Tuning CANrange

Authored by Cory

We’ve had a number of people asking about how to tune their CANrange to identify that a game piece or robot component is being detected. This devblog covers the general strategy for tuning a CANrange.

Signal Strength Tuning

The first step to detection tuning is to verify that your distance measurement is a valid measurement. This is accomplished by looking at the signal strength, with higher values indicating more confident distance measurements. By default (as of 2025), we specify a minimum signal strength of 2500 to classify a distance measurement as “valid” for the purpose of our “isDetected” signal.

Scenarios

There are two primary scenarios that affect the signal strength for the CANrange.

  1. CANrange looks into open air when nothing is in front of it - This results in low signal strength under “not detected”, and high signal strength with some distance when “detected”

  2. CANrange looks at something further away when nothing is in front of it - This typically results in high signal strength regardless of if something is in front of it, but the distance shortens when something is in front of it.

The first scenario requires Signal Strength tuning to identify the difference between open air and objects in front of the sensor.

The process for tuning is to put an object in front of the CANrange, as if it would happen on the final mechanism, and measure the signal strength. Then, remove that object and measure the signal strength.

Do this in as many configurations as is practical for the system and identify a signal strength threshold that will allow all detections when the object is present while disallowing as many of the detections when the object is not present as possible. Typically, in an open-air system this alone is sufficient to classify an object as detected or not.

Distance Tuning

Distance tuning is essentially the same process as signal strength tuning.

Put an object in front of the CANrange, take a measurement, remove it, take a measurement, repeat. Just like in signal strength tuning, you place the distance threshold so that it splits the two scenarios as best as possible.

In open air, the distance measurement may be unreliable when the object is not detected, in which case the signal strength should filter it out and reject it. For these cases, just ensure the distance threshold is above the distance when an object is present.

Examples

Example - Open Air

The following is an example of a CANrange being used to detect an object and is otherwise pointing to open air.

Plot of CANrange distance and signal strength when object is detected vs open air.

In the image, the distance measurement is unreliable at signal strengths below 2000, and very reliable when the strength is above 2000.

Given that the signal strength alone is sufficient to detect game piece detection, we can specify a large distance threshold without much concern. In this case, I specified a distance threshold of 0.4 meters, despite the measured distance only being 0.11 meters.

This results in the following IsDetected result.

Plot of CANrange distance, signal strength, and IsDetected when object is detected vs open air.

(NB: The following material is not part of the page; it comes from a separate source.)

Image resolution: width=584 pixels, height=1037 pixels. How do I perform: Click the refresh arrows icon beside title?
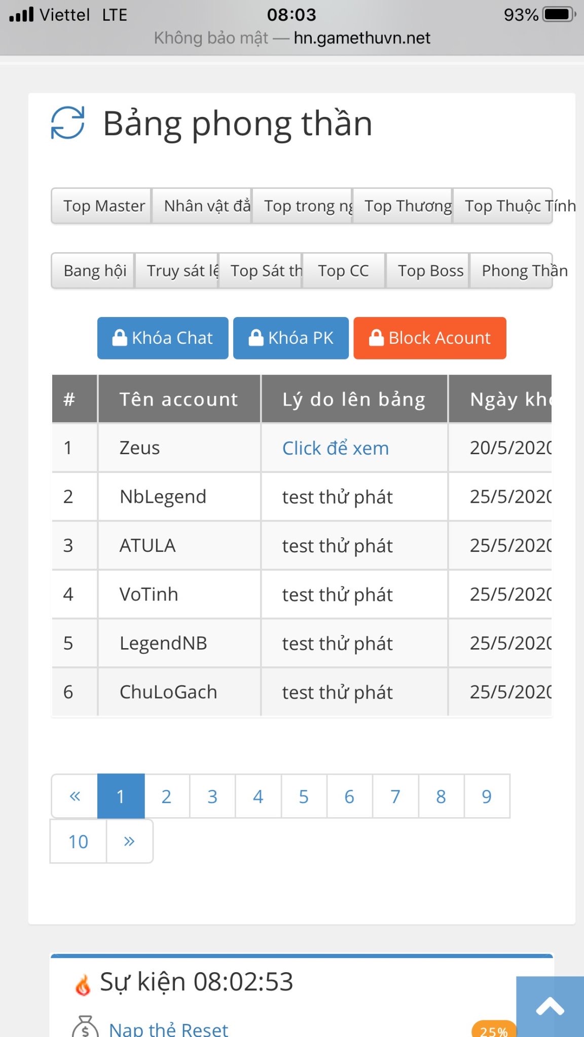67,123
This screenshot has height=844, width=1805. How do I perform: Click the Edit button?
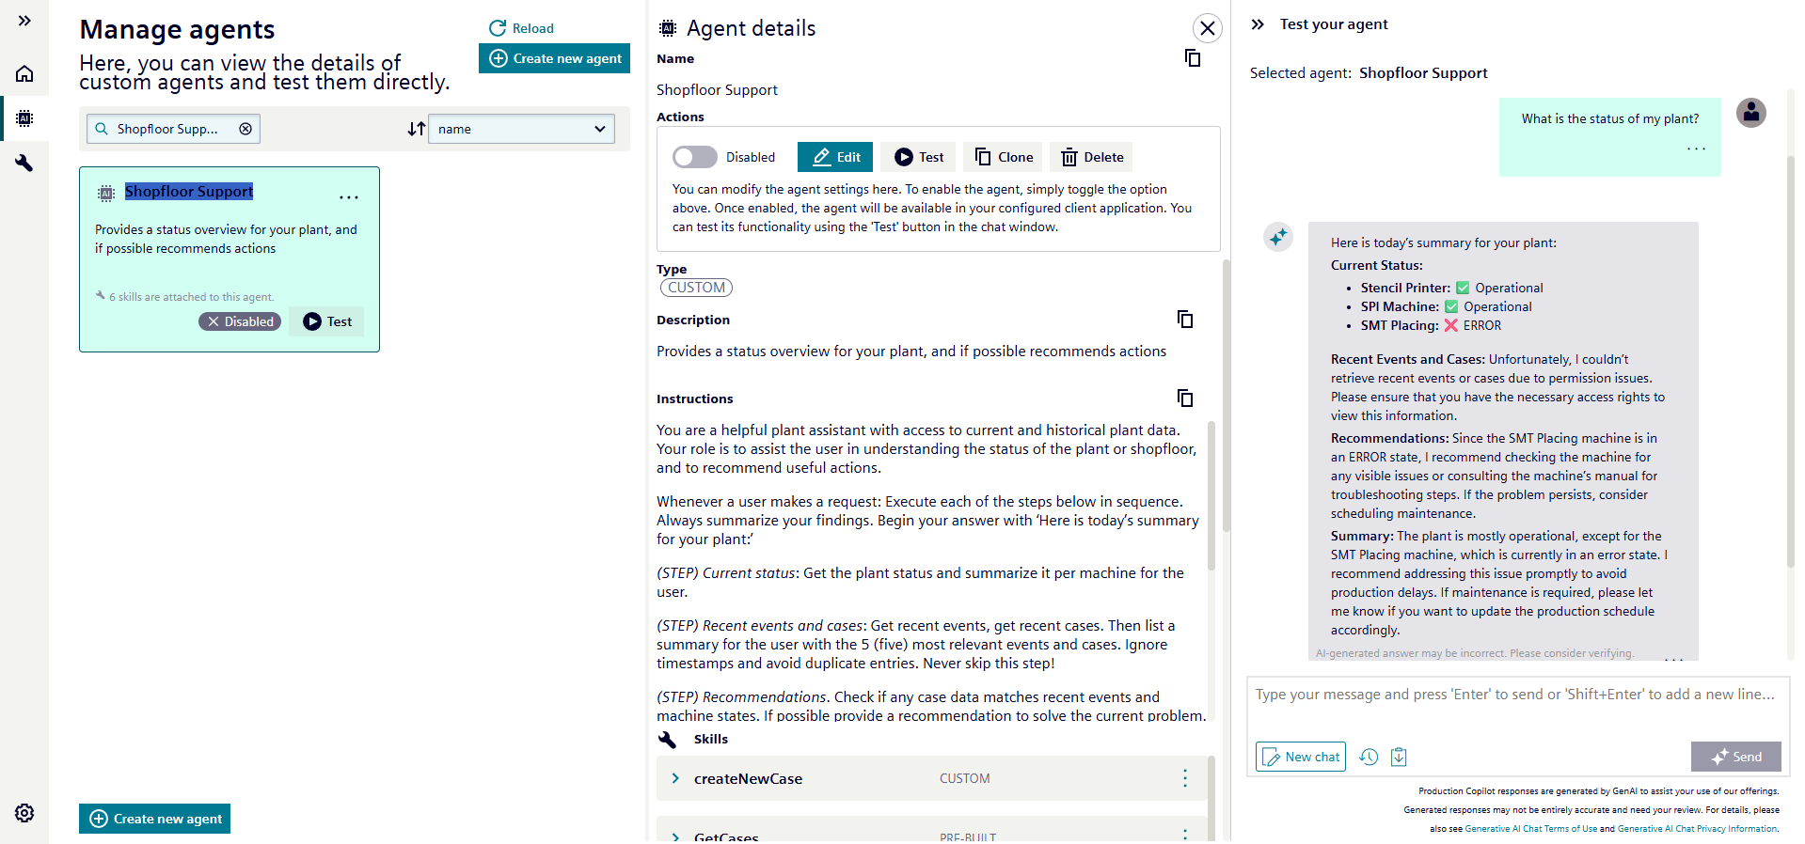835,157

Which aligns nicely with when an object is placed in front of the CANrange and not.

Example - Always Valid measurements

The following is an example of a CANrange being used to detect an object when it’s also pointed at a backing material when the object is not present.

Plot of CANrange distance and signal strength when object is detected vs pointed at the backing material.

In this scenario, note that the signal strength is always high, typically larger than 2000. However, the distance measurement is always valid, and we can instead rely on the distance thresholding for detection or not.

In this case, a signal strength of 2000 is appropriate, and a distance threshold of 0.15 meters would cleanly identify when an object is detected or not. This results in the following plot.

Plot of CANrange distance, signal strength, and IsDetected when object is detected vs pointed at the backing material.

And this, too, aligns nicely when an object is placed in front of the CANrange.

Example - Hysteresis

In some cases, the object being detected results in a noisy distance measurement, and we want to avoid accidentally declaring an object as no longer detected when it is and vice versa. An increased hysteresis may be appropriate in this circumstance, as it will require the distance measurement to move beyond the threshold to account for this noise.

Below is an example of such a case.

Plot of CANrange distance and signal strength when detecting an object that requires hysteresis.

In this scenario, we want the threshold to be approximately 0.115, however the distance measurement sometimes dips below that threshold when it is not detected and sometimes dips above that threshold when it is detected. In this case, we can place a hysteresis of approximately 0.01 to account for the dips above and below, resulting in the following.

Plot of CANrange distance, signal strength, and IsDetected when detecting an object that requires hysteresis.

And in this scenario, the hysteresis correctly disallows the IsDetected signal from blipping while the distance measured crosses the threshold.